I am looking to replace my shocks/struts (100k miles). I am choosing between Kyb GR2 - $55, Monroe S-T - $55 and OEM Nissan - $80. Qualities that I look for:

Like new Sentra OEM ride quality
Soft on potholes
Longetivity
Don't care about performance (like AGX)

Should I invest xtra $$$ for Nissan struts/shocks? Things I've head about GR-2: too stiff for stock spring, Monroe - crappy?? (all subjective).

Also what other parts should I replace? all 4 mounts? anything else?

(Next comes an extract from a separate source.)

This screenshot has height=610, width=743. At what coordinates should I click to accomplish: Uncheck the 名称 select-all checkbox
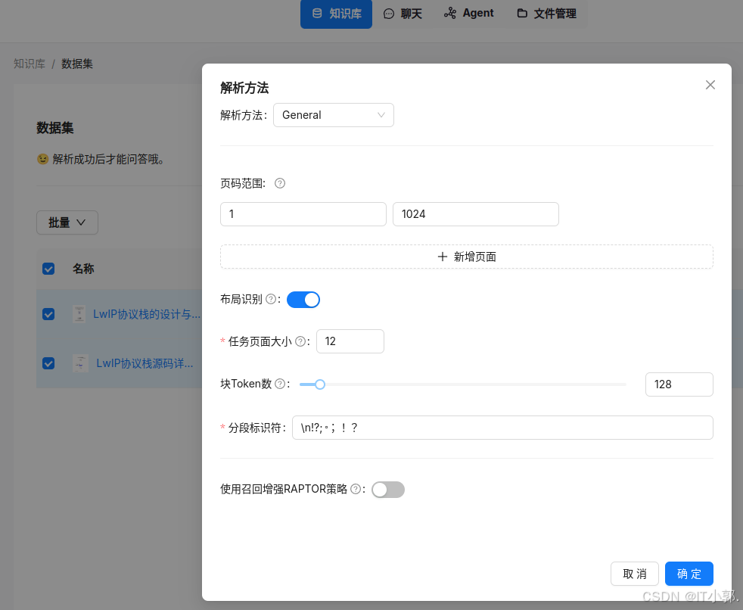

My car sounds so cheap when driving on bad roads, I just want new car handling quality back.

Thank you


----------



## xXB12RacerXx (Mar 6, 2003)

what model you got? i got KYB to replace front(also lowered) on my b12 and im impressed with ride quality, i havnt used the KYB with stock springs so i cant help you there..i'd say KYB all the way though man get 4 new ones replace them all..youve done it before right?


----------



## 98sr20ve (Oct 6, 2002)

I have no experiance with the GR2 but they are designed to be used with the stock springs. I would choose between the GR2 and the OEM. I still think that you are missing out on a good thing by not going better then stock on the struts/shocks. The Koni are actually smoother then the AGX's and give a great ride with the stock springs. They cost 120 a piece but they are great springs. AGX's are a little harsher then stock. Don't equate high performance with harshness. That is clearly not the case with the Koni's.


----------



## By Nature (Apr 30, 2002)

Thanks. I looked up Koni Yellows. They're around $120 like you said, I can't afford to spend $500 on shox. Is it a really bad idea if I buy 2 front Koni's $240 + 2 rear Gr2s $90? ( I know you're not supposed to mismatch susp, is there any danger to doing that?)

Should I stay away from Tocikos?


----------



## sentrapower93 (May 11, 2002)

The KYB Gr2 struts are your best bet since your keeping the stock springs. Their just oem replacements, so they should maintain the stock ride qualities. Also if i'm not mistaken they have a lifetime warranty...


----------



## By Nature (Apr 30, 2002)

Thanks everyone. How would my car ride with AGX w/stock springs on softest setting? Someone is selling 4 barely used for cheap.


----------



## bahearn (Jul 15, 2002)

Pretty stiff ride. I didn't notice much difference between stock springs/AGX and stiff springs/AGX. This was at softest settings.


----------